Saturday 3 March 2012

We're still in denial about debt

Financial debt

Financial debt - personal, corporate and national - has been much in the news recently. We're beginning to recognise the glaringly obvious: that we can't continue to live beyond our means. Debts have to be repaid sooner or later and this is usually painful.

As a nation we are struggling to put in place austerity measures which will bring the debt mountain down while still protecting the poorest and most vulnerable. So far we seem to be failing on both counts, in that our national debt is still increasing, while it is the poor, the young and the vulnerable who are being worst hit by the cuts.

The cost of addressing this debt is counted in redundancies, unemployment, longer working lives and reduced pensions. It's painful, and is likely to last years.

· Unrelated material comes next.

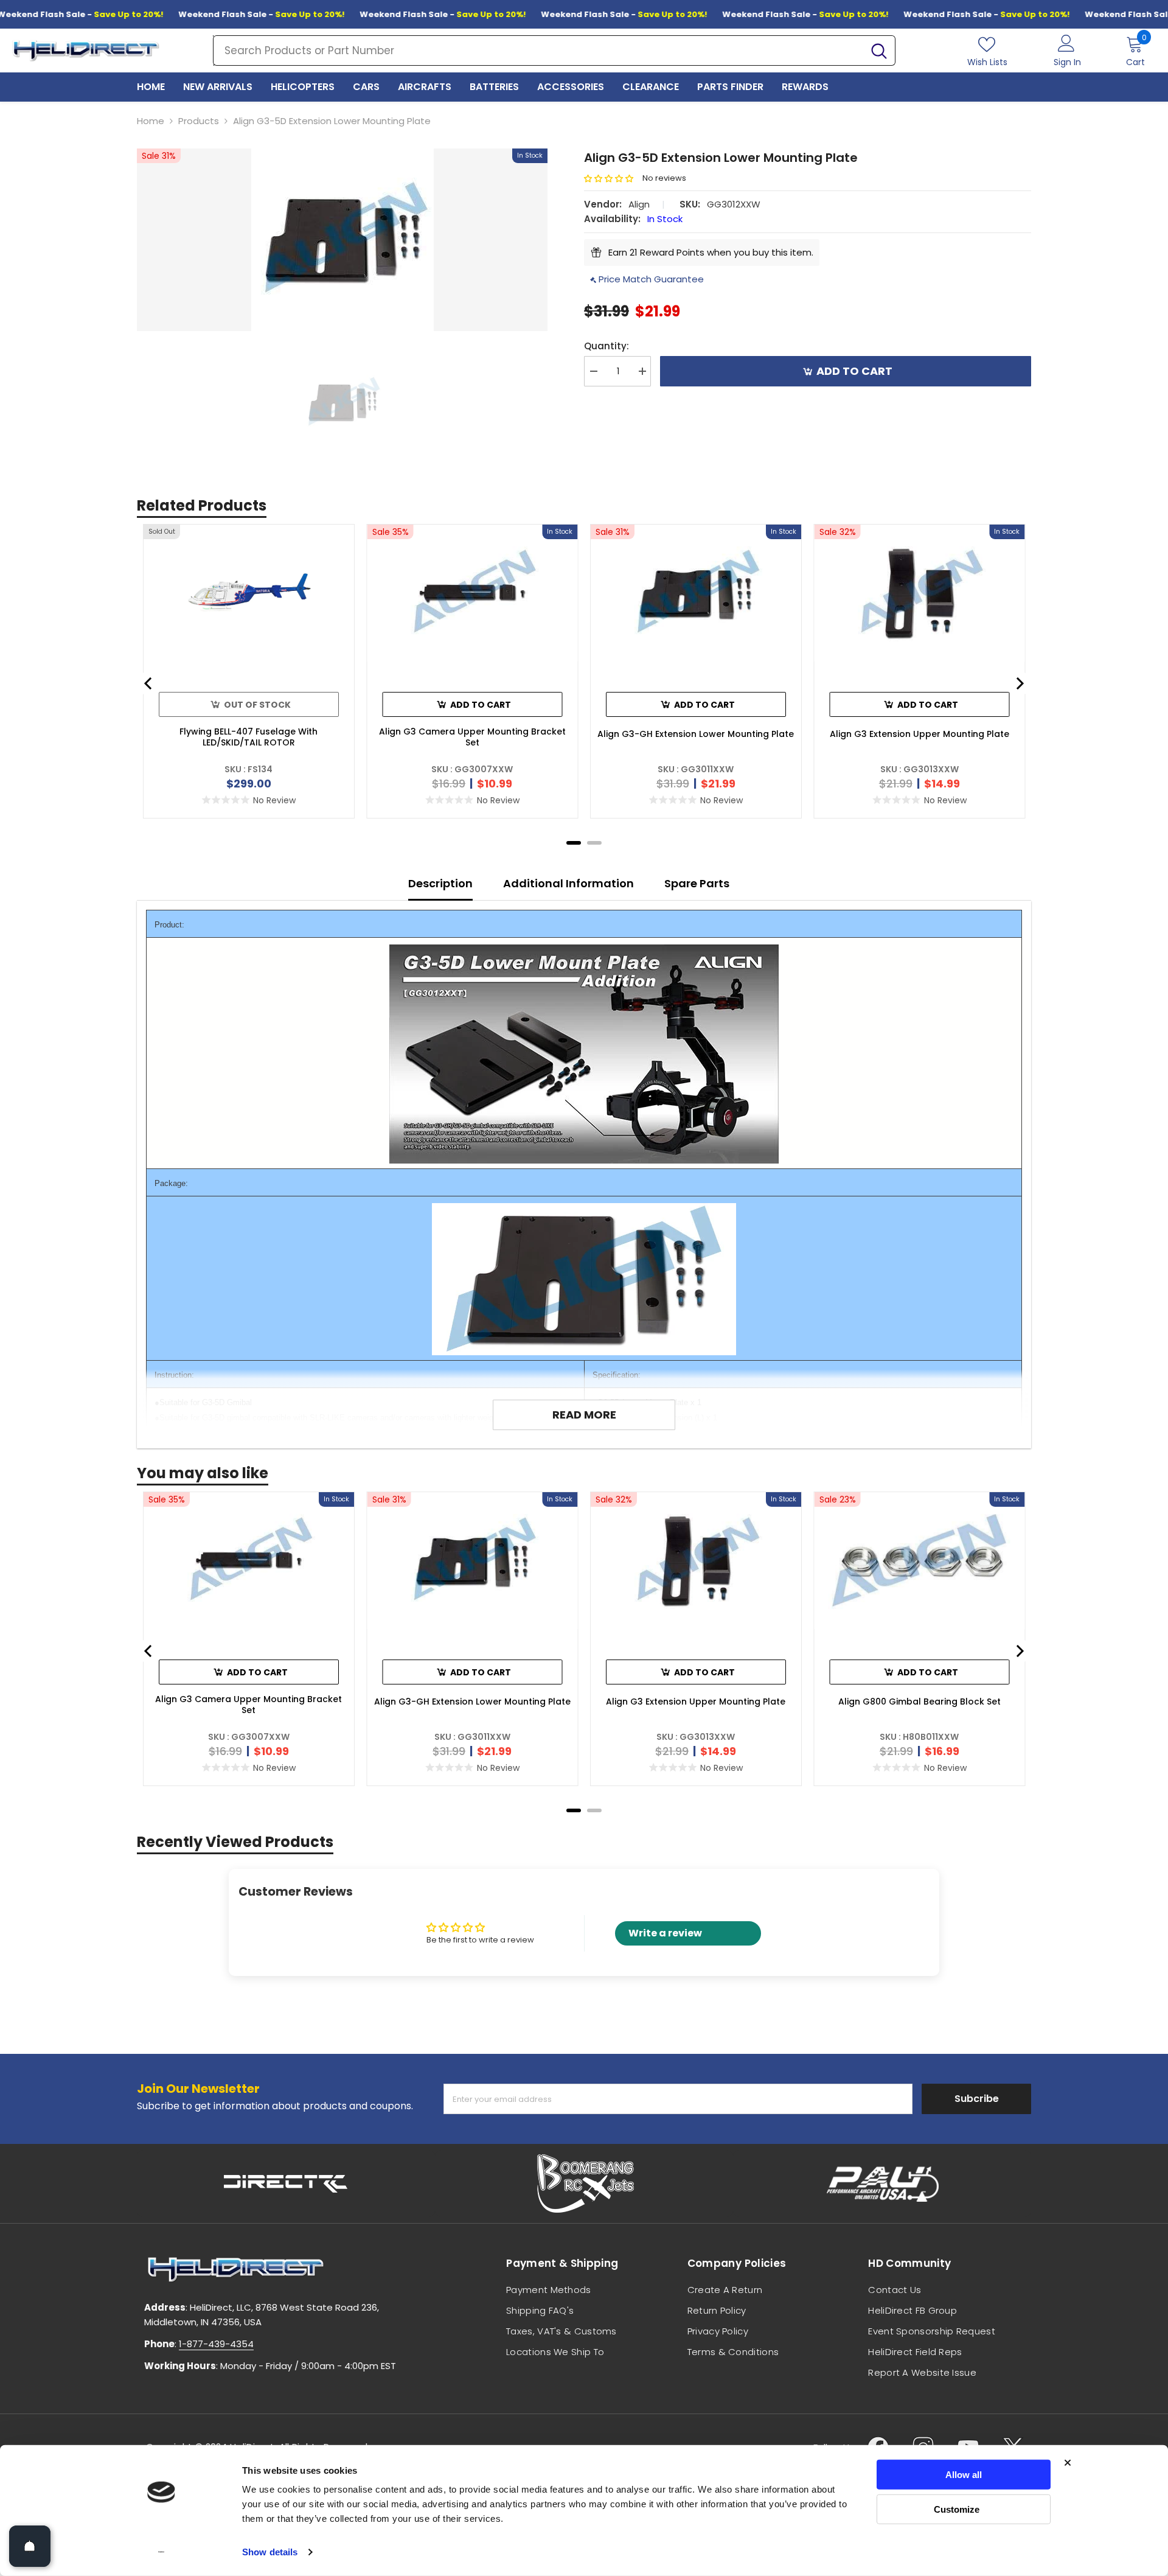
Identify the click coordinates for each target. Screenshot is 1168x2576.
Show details (269, 2552)
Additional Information (568, 883)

But this is only the financial debt - the one kind of debt we are waking up to and daring to address. There are other, much greater debts, not even spoken of or considered, and which will demand a much more savage repayment.

Debt to the third world

We in the Western world continue to live our affluent lives on the backs of exploited labour and plundered resources, which we take without proper recompense from the third world. This is a debt to the majority of the world's population, kept in poverty in order to maintain the minority in comfort - so we can pamper our pets, worry about losing weight, and have shiny cars to wash. ['The West' - the North American, European and Australasian continents plus Japan - amounts to about 22% of the world’s population.]

The cost of addressing this debt would be much greater costs for many goods, and a consequent significant decrease in the living standards in the West over the decades to come. No - let's not even think about that!

But do we think this can continue forever without some pay-back? Civil unrest, mass migration, wars and the fall of western powers are all likely.

Debt of natural resources

But there is a yet greater debt! It arises from the profligate use of the world's natural resources. We use up millions of years of coal and oil in a few decades; we take iron, other raw materials and precious natural minerals as if there is no tomorrow.

And in so doing we rape the planet, change the climate, melt the ice caps - and make it increasingly likely that there will be no tomorrow for our children and our grandchildren.

The cost of this debt is weighed in the survival of the human race in any form that we would recognise today, quite probably within the space of hundreds of years.

The debt of sin

Finally we enter the realm of debt where the cost is not just a matter of belt-tightening or redundancies, nor even significant changes in lifestyle, but is a matter of personal life and death.

All the above comes under the heading of sin. And for this there is no repayment possible other than falling on our knees in humble repentance and seeking God's undeserved forgiveness.

Don't assume this is a small matter - the cost to Jesus was death, and to us is choosing whether to acknowledge Jesus as Lord. And this decision has consequences not just for tens or hundreds of years, but for all of our eternity.


Like the financial debts, none of these other debts are going to go away; they only get worse while we pretend we're fine. The question is: are we going to continue to turn a blind eye until it is too late and we reap the consequences of our actions? Or are we going to begin right now?